> **Selected passage**
"""

THERE is a scene in Coming To America where a beverage seller at a New York basketball game bumps into Eddie Murphy’s character – the prince of Zamunda.
Stay with me here. It comes as quite a shock to said beverage seller – the otherwise unrecognised prince is in civvies waiting for the toilet with other fans – but, having announced he is a ‘loyal citizen of Zamunda’ himself, proceeds to describe it as the greatest day of his life.
He flashes a huge, beaming, unrelenting smile.
As good as it was, Barnsley head coach Jose Morais will, of course, never say Saturday’s derby win over Sheffield United marked his greatest day.
Yet the brilliant, almost permanent smile he wore in the post-match press conference certainly brought similarities with the joy brought during that classic 80s comedy moment.
There may have been a few Barnsley fans just like him, too; this was their first home win in six months after a record 12-game losing streak at Oakwell.
But, more importantly, as they prepare to head to Ipswich tomorrow, it gave them genuine belief they can pull out of the Championship relegation zone.
Wales international Tom Bradshaw came off the bench to head the 88th-minute winner after the Reds – 1-0 ahead at half-time – had looked like being over-run in the second period.
John Fleck equalised for promotion-chasing United with a fearsome left-foot drive in the 57th minute, the quality Scottish midfielder slipping captain Leon Clarke through soon after for the striker’s 17th league goal this term.

"""

> **Your goal**
Copy the match report above word for word, from its first sentence to its last.

> **Supplied information**
"""

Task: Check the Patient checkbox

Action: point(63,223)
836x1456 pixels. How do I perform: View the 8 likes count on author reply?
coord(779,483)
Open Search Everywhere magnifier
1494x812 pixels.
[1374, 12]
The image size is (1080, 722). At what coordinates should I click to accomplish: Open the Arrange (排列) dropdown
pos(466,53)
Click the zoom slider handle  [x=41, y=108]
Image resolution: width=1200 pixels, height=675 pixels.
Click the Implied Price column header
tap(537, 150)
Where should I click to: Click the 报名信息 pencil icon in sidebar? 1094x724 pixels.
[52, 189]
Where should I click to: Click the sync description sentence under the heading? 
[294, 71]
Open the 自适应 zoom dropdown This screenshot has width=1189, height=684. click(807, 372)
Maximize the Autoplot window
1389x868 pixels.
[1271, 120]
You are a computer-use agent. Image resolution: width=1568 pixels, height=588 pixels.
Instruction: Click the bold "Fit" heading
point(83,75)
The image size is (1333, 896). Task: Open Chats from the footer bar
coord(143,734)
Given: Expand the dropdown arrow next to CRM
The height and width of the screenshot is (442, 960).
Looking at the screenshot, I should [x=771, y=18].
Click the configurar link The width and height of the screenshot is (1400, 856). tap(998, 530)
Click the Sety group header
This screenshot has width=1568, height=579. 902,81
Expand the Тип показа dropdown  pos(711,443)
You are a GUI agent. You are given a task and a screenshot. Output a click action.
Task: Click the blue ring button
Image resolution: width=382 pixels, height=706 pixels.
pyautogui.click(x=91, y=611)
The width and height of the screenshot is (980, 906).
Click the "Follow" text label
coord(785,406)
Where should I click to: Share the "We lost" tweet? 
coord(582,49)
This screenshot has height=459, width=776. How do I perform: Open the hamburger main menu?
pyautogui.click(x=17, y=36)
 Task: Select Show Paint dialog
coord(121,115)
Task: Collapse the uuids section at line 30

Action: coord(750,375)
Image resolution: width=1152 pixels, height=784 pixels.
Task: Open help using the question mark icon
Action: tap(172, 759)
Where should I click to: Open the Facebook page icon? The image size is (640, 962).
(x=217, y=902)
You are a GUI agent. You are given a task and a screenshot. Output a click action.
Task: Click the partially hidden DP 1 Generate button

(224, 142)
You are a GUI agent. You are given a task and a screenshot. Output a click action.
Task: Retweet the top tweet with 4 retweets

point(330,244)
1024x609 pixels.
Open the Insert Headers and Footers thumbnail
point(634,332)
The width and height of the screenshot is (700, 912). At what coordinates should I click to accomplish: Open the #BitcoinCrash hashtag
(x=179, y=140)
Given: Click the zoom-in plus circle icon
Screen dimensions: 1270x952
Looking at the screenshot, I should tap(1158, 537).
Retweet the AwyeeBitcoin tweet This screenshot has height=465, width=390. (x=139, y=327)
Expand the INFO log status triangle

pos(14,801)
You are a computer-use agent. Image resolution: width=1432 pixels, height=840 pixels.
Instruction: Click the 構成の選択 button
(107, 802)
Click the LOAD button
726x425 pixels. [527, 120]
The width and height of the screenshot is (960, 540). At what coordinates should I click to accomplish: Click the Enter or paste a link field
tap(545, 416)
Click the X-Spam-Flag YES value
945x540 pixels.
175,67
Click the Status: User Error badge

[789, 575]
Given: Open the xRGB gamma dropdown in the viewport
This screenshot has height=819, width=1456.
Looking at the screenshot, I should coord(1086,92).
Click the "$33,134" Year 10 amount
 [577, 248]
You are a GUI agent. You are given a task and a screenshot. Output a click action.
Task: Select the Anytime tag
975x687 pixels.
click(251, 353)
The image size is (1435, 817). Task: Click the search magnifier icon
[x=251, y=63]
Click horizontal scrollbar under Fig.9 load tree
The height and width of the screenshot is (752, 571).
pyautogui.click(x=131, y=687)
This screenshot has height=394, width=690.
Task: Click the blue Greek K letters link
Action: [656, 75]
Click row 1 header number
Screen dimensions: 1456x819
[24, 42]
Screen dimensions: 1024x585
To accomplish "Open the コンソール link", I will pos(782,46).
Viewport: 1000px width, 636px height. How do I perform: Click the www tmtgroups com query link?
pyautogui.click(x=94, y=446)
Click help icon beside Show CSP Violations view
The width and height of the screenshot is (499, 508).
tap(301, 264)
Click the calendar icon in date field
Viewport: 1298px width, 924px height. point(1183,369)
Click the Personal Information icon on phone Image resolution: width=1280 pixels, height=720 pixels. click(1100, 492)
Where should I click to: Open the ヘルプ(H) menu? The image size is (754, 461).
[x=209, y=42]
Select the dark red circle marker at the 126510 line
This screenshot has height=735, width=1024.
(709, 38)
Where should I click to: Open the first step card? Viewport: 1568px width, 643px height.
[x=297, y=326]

"""

> **Solved exercise**
THERE is a scene in Coming To America where a beverage seller at a New York basketball game bumps into Eddie Murphy’s character – the prince of Zamunda.
Stay with me here. It comes as quite a shock to said beverage seller – the otherwise unrecognised prince is in civvies waiting for the toilet with other fans – but, having announced he is a ‘loyal citizen of Zamunda’ himself, proceeds to describe it as the greatest day of his life.
He flashes a huge, beaming, unrelenting smile.
As good as it was, Barnsley head coach Jose Morais will, of course, never say Saturday’s derby win over Sheffield United marked his greatest day.
Yet the brilliant, almost permanent smile he wore in the post-match press conference certainly brought similarities with the joy brought during that classic 80s comedy moment.
There may have been a few Barnsley fans just like him, too; this was their first home win in six months after a record 12-game losing streak at Oakwell.
But, more importantly, as they prepare to head to Ipswich tomorrow, it gave them genuine belief they can pull out of the Championship relegation zone.
Wales international Tom Bradshaw came off the bench to head the 88th-minute winner after the Reds – 1-0 ahead at half-time – had looked like being over-run in the second period.
John Fleck equalised for promotion-chasing United with a fearsome left-foot drive in the 57th minute, the quality Scottish midfielder slipping captain Leon Clarke through soon after for the striker’s 17th league goal this term.